人に限らず、犬や猫などのペットの高齢化に伴って全体の死亡率に占めるがんの割合が年々増えてきています。10歳を過ぎたら獣医さんでの定期的な健康診断を受けるようにしましょう。ペットは言葉によるコミュニケーションが取れないため、日頃からよくペットのことを観察することががんの早期発見には不可欠です。ブラッシングの時や食欲、便や尿の状態などはこまめにチェックするようにしてください。
また小型犬に比べると大型犬の方ががんに掛かりやすいといわれています。犬種的にはゴールデンレトリーバー、ボクサー、ジャーマン・シェパード、エアデールテリアなどの大型犬ががんに掛かりやすく、特にグレートデン、セント・バーナードなどの超大型犬は骨肉腫に掛かりやすいといわれています。小型犬の中ではスコティッシュ・テリアが比較的がんに掛かりやすいそうです。

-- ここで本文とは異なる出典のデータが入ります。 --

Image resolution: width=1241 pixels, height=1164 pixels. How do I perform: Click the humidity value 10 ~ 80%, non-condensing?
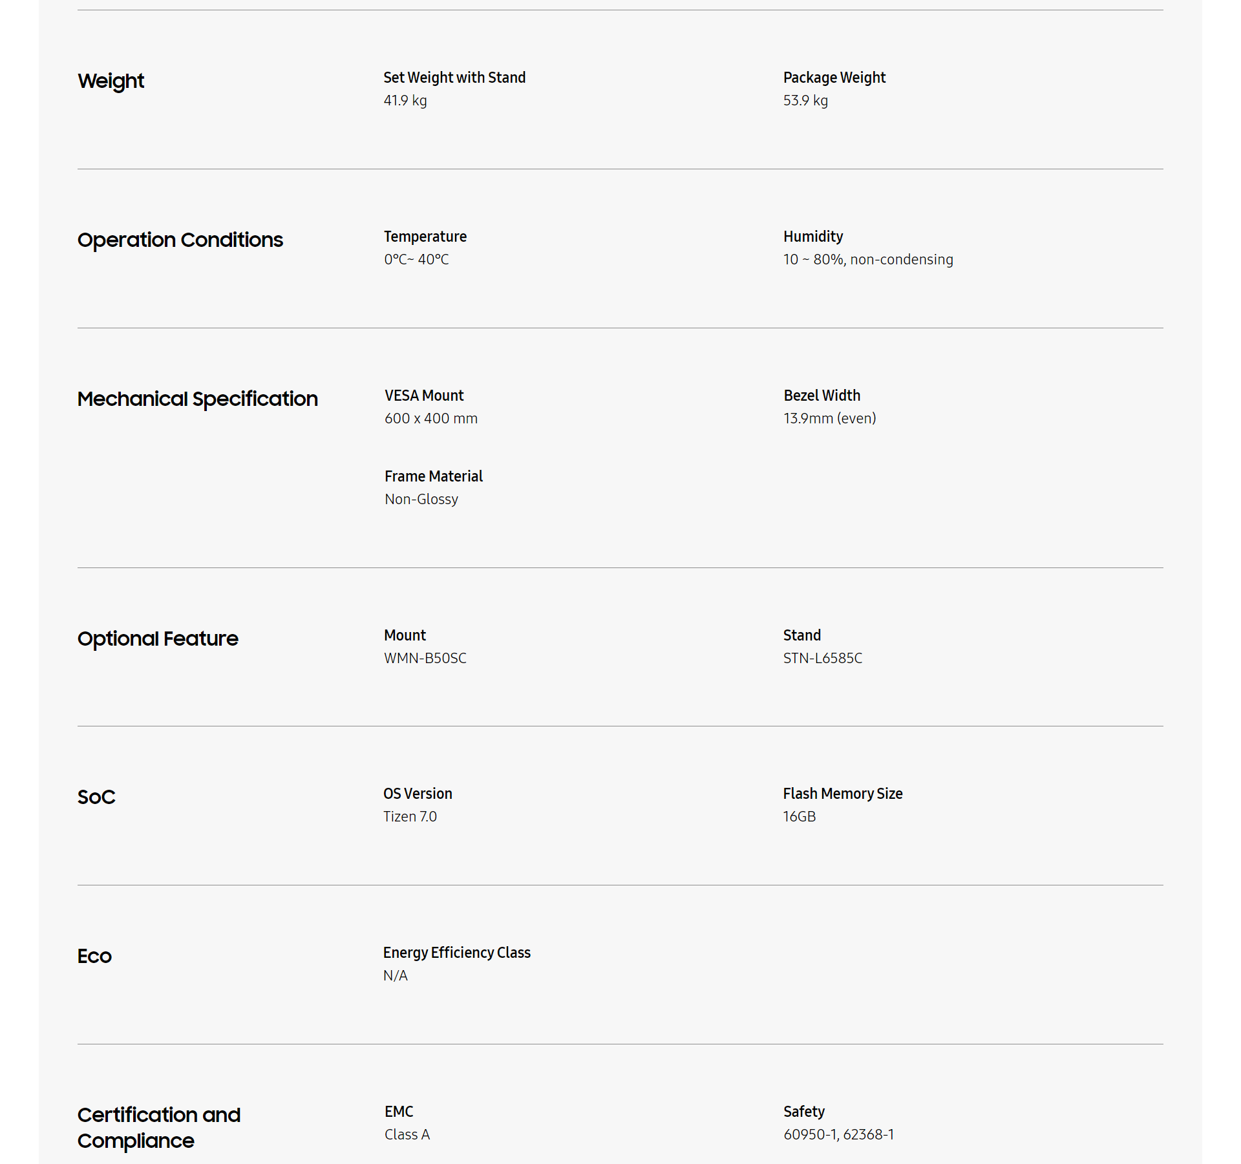(x=868, y=259)
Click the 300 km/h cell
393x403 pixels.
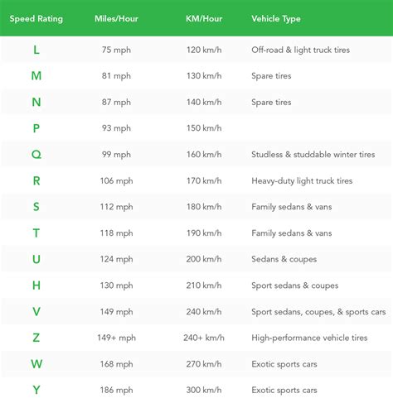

ただしこれらの一般的な傾向よりも高齢による罹患リスクの方が高いという報告もあります。特に雌犬の場合は子宮や卵巣などのがんに掛かりやすい傾向があるため出来るだけ早い段階での避妊手術を検討してください。これは人間にも言える事なのですが、がん発症の原因因子にはストレスやタバコ、食生活が挙げられています。
これはペットにとっても同様です。特に体重が人間よりも軽くて小さい犬や猫にとってタバコの煙は肺がんへの発症リスクを高めます。もちろんペットがタバコを吸うということはありえませんが、飼い主が喫煙した場合に吐き出した煙を副次的に吸う受動喫煙が悪影響を与えてしまいます。またコミュニケーション不足や散歩不足は犬にとって非常にストレスになります。
愛犬と一緒にいられる時間は精一杯の愛情をもってコミュニケーションをとるようにしてください。がん治療には非常に高額な治療費が掛かってきます。ペット保険への加入で万が一の場合に備えましょう。